Sacred Clowns, a crime novel by Tony Hillerman, concerns an investigation in the wake of the inexplicable murder of Eric Dorsey, a school shop teacher, which is followed by another murder that seems to be connected. Two officers for the police force of the Navajo tribe, Lieutenant Joe Leaphorn and Officer Jim Chee, scramble to get a lead on the murderer before he takes another life. The novel is notable for bending the typical plot structure of a crime novel to explore the nuances of tribal police forces and how they interact and litigate with American social and legal institutions and predominating narratives about crime.
The novel begins around the time of the murder of Mr. Dorsey, the shop teacher at Thoreau’s local mission school. Shortly after, a boy named Delmar Kanitewa sneaks out of a boarding school in Crownpoint, causing his grandmother to call the Navajo Tribal Police to track him down. Lieutenant Leaphorn leads an investigations unit and appoints Officer Chee to the staff. Chee learns that the boy had gone home to see his mother after the teacher was murdered. Delmar had a parcel related to a religious agenda to deliver to his uncle. Delmar then disappeared again, saying that he needed to return to his uncle. At a Tano ceremonial of koshares and kachinas, Chee sees Delmar in the distance. He runs off before Chee can confront him. The ceremony is also attended by Delmar’s uncle, a koshare named Francis Sayesva. When the ceremony pauses, Francis’s dead body is discovered mere feet from where Chee stands.
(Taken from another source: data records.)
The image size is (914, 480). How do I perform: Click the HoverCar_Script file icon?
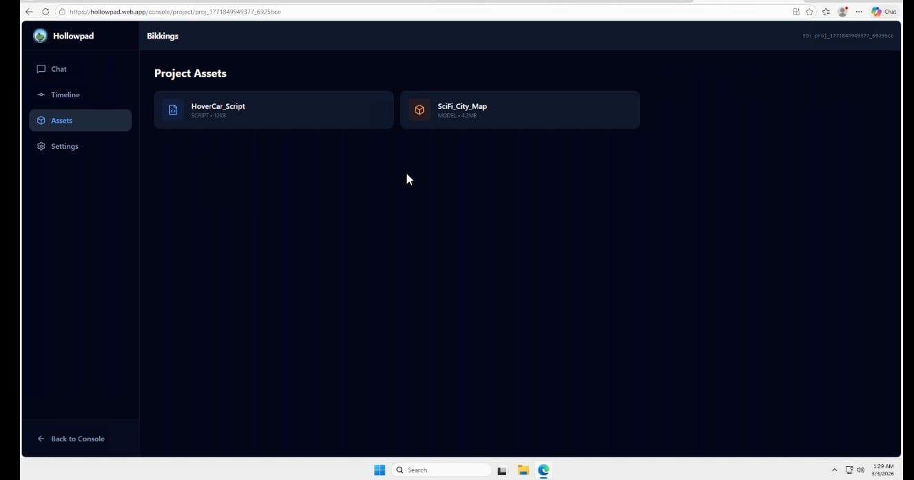[x=172, y=110]
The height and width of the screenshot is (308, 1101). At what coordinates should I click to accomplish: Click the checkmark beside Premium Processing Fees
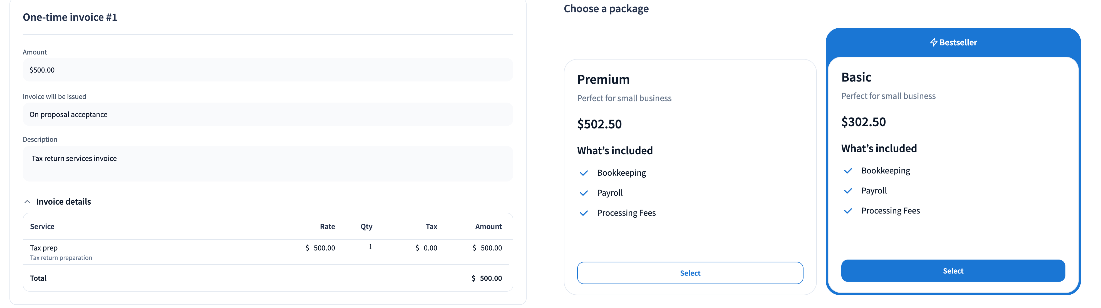click(584, 213)
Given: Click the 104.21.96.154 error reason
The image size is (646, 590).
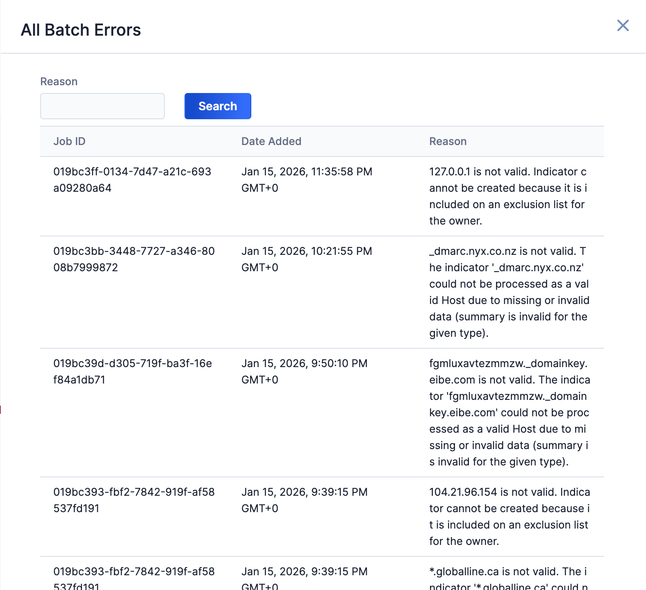Looking at the screenshot, I should [x=510, y=517].
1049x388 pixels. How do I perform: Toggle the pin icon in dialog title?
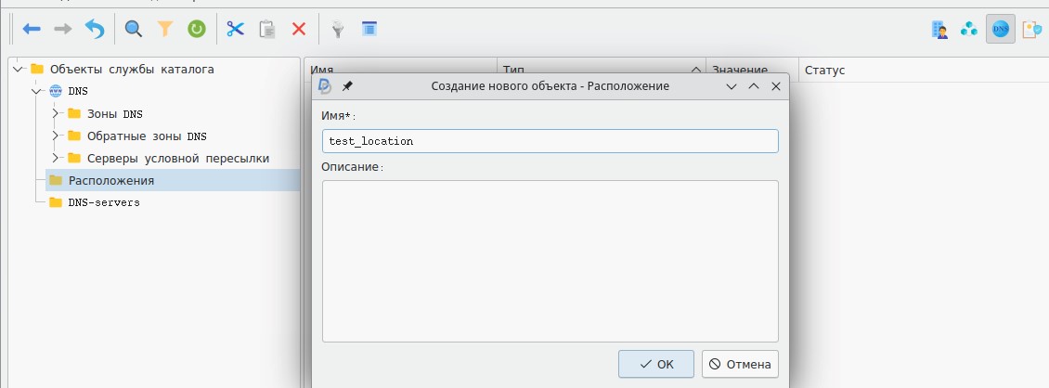point(347,85)
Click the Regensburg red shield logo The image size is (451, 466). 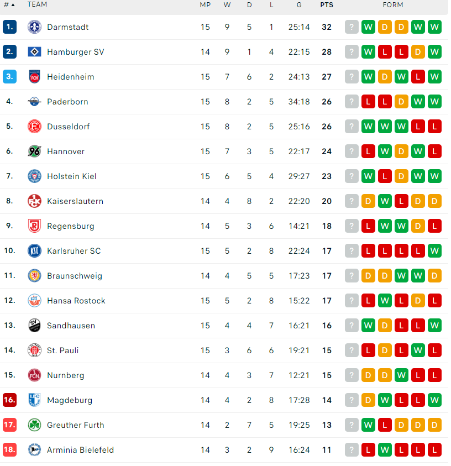click(x=34, y=226)
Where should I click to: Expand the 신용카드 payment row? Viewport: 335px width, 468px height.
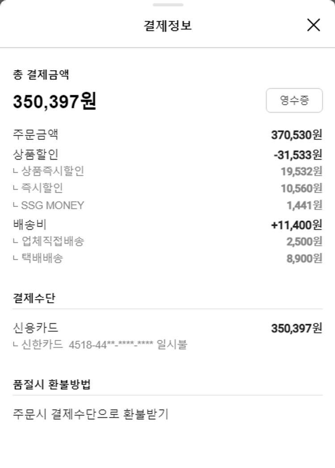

Next, an unknown driver kills a local man Victor Todachene in a hit and run accident. Leaphorn enlists Chee to find the driver, who comes on the local radio to apologize anonymously for his crime. He states that he will send cash to the family. The radio station finds out that the man is Clement Hoski. Chee follows him to his house but chooses not to arrest him in front of his young grandson. Meanwhile, the similar contexts of the two unexplained murders cause Leaphorn to look for connecting clues. He discovers that Dorsey had a replica of a famous artifact called the Lincoln cane that was in possession of the Tano Pueblo. Delmar had visited Dorsey to obtain a package for a friend, and enraged Dorsey by explaining its story. Dorsey told him to give the cane to the Tano. Just as Delmar departed, another man entered and killed Dorsey. Later, at the ceremony, Delmar’s uncle brandished the cane, using it to draw attention to its importance and to convince the governor not to sell it off. After he was killed, the replica vanished.
Meanwhile, Chee has fallen in love with a lawyer, Janet Pete, but is worried that Navajo incest law might forbid them to have a relationship. He leaves, neglecting to explain a cassette of a phone call between a man on the Navajo Council named Jimmy Chester and a lawyer named Ed Zeck who is lobbying for the repurposing of an open mine to store toxic waste. The two seem to be organizing a payoff. When the tape is broadcast on the local radio, Leaphorn is suspended by the Councilman. He continues to investigate nonetheless, discovering that Dorsey made two replicas of the cane. Chee finally returns and explains the tape, resulting in the end of Leaphorn’s suspension. They search Dorsey’s office again and find that the first cane was sold by his friend Ashton Davis, a specialist in Indian artifacts.
Delmar recognizes the face of a man named Applebee in the newspaper, claiming he is the man he saw before the murder of Mr. Dorsey. Leaphorn notifies the FBI agent working on the case, Dilly Streib, who goes to arrest him. Streib informs Leaphorn that Davis shot Applebee during the FBI raid and surrendered for arrest. Davis noticed the second fake cane at the Tano ceremony. He says that Applebee made it to politically destabilize the Tano governor. Applebee also put the cassette on the radio to hurt the Councilman, having been against the lobbying argument to dump toxic waste in the mine. The call, misconstrued as a payoff agreement, was really a talk about Chester and Zeck’s cattle business.
The novel wraps up its many separate plot lines elegantly, showing how they are all entangled in each other and centered on the production of the replica artifacts. Part of the mystery of
Sacred Clowns thus draws from the American Indian mythos behind the canes, which affects the theories and stories the detectives come up with. Ultimately, the search for objective truth is what makes the final difference, allowing the protagonists to penetrate the confusion and myth concealing the heart of the murders.